B2. Song: Goshen Yule

I’ve been trying my hand at writing lyrics to traditional song-tunes, and I’m finally confident enough in one to present it here. Nnnnno. I’m not singing it yet, no. But for the sake of your (private, non-commercial, unrecorded) performances and rituals for tomorrow’s Solstice, I give you a song called Goshen Yule, based on the the John Renfro Davis tune The Nightingale.

Chorus:
Come up now, come up now, come up now bright Sun!
The autumn is ending, and the winter is come:
The maples are leafless, and the fields fill with snow;
And though you’re now weakest, your light can but grow!
The does dip their mouths to the stream before dawn, 
And drink while the blue jays sing their wintering song;
Fresh snows hold the footprints of possums and hares,
and rocks faintly rumble with the snoring of bears.
Out in the deep woods, coyotes howl at the Moon,
And seek from their neighbors both a gift and a boon:
“Hear the love in our song, the joy this chorus intends —
But leave us the places where your firelight ends.”

Chorus
Look where the chipmunk scurried over icy ground
tnd where the owl landed without making a sound; 
No scuffle, no battle, just a claw and a bite,
White wings and pure silence under cover of Night.

Chorus

But here in the darkness, some faces emerge,
And on the high hilltop, glad voices converge.
Their loud shouts of gladness must echo to the skies;
though shadows and snowfall on the meadow still lies.
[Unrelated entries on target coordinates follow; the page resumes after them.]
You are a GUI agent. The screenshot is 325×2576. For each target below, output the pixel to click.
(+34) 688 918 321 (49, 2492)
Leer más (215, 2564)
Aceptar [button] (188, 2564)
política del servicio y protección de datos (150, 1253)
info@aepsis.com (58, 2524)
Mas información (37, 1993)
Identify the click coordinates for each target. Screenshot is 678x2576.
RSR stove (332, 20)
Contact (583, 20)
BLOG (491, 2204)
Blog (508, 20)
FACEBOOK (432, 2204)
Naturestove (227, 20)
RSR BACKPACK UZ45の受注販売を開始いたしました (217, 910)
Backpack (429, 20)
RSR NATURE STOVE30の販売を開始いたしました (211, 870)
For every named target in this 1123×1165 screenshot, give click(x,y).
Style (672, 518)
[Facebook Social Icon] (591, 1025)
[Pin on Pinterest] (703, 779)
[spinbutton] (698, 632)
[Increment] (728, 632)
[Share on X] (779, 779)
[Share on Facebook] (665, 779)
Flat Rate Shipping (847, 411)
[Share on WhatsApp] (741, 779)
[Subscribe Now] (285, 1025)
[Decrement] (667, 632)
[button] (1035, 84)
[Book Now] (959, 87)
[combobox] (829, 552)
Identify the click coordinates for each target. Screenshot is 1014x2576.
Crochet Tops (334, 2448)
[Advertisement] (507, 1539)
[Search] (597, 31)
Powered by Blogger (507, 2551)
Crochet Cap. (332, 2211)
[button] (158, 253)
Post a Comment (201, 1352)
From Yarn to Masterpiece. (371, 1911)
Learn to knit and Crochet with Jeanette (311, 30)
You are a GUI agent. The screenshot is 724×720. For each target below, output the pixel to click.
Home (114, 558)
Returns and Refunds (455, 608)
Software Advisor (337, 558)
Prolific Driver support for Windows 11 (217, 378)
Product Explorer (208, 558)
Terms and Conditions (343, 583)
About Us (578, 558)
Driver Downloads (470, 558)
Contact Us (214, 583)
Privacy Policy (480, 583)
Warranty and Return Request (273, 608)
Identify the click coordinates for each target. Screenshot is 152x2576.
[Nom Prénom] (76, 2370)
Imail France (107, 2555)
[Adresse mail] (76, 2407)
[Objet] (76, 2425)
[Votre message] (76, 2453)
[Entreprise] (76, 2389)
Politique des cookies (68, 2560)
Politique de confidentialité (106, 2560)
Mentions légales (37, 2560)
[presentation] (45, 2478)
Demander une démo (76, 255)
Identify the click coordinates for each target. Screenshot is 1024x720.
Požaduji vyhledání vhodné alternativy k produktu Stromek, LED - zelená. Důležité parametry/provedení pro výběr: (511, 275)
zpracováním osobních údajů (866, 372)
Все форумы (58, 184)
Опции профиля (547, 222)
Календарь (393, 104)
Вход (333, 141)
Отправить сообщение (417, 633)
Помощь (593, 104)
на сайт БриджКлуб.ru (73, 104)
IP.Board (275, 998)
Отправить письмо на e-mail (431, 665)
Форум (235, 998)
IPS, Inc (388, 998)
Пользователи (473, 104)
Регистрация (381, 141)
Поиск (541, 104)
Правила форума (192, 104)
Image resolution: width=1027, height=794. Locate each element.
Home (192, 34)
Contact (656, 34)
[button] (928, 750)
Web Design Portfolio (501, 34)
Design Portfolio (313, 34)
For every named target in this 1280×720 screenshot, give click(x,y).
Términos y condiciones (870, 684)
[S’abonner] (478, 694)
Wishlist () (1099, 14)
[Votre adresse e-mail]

“He rises! He’s coming! Here’s the first light of the Sun!
Now Autumn is ended and Winter’s begun!
Though trees are all leafless and everything’s gray,
The light is returning and life finds a way!”

•••••

There are what I call the Eight Greats, or the eight major feast/festival days of the druidic year, corresponding roughly to the two Solstices and two Equinoxes, and the days that fall halfway between them. Call them for now, from January to December: Oimelc, Ostara, Beltane, Litha, Lammas, Mabon, Samhain, and Yule. I’ve now written songs for five of them, with tunes drawn from that website contemplator.com, and my goal is to do all eight (and then maybe some additional ones too), because druidry deserves some useable music that ordinary people can sing. It’s not that I object to what a friend of mine calls “pagan top 40” — there’s quite a few bands performing in the pagan space and in the folkrock space that create amazing and deeply powerful music. But there’s also songs that people can learn to play for themselves which are fun and enjoyable, and feel sacred even if the tunes are drawn out of historical bar-and-tavern songs — the equivalent of the jukebox in the corner from June 1637. Except, it should really be us doing the singing, not listening to the song on a stereo or smartphone.

I’ve seen this in operation in the EarthSpirit Community, where some members have been engaged in looking at ‘visiting traditions’ and mummer’s plays as a source of inspiration for telling the stories of climate change, our personal power to change the world, and the way that music and improvised tale-telling shift the conversation. I wanted to contribute my own piece to this ongoing work,

So I’ve decided to start publishing the songs this time around, along with a link to the music. I’m sorry to say that the exigencies of the season have kept me from recording it for you to listen to. But maybe you’ll visit Contemplator, and figure out how to sing this for yourself… and maybe next year we’ll be able to sing it together.

A Joyous Solstice and a Good Yule to all.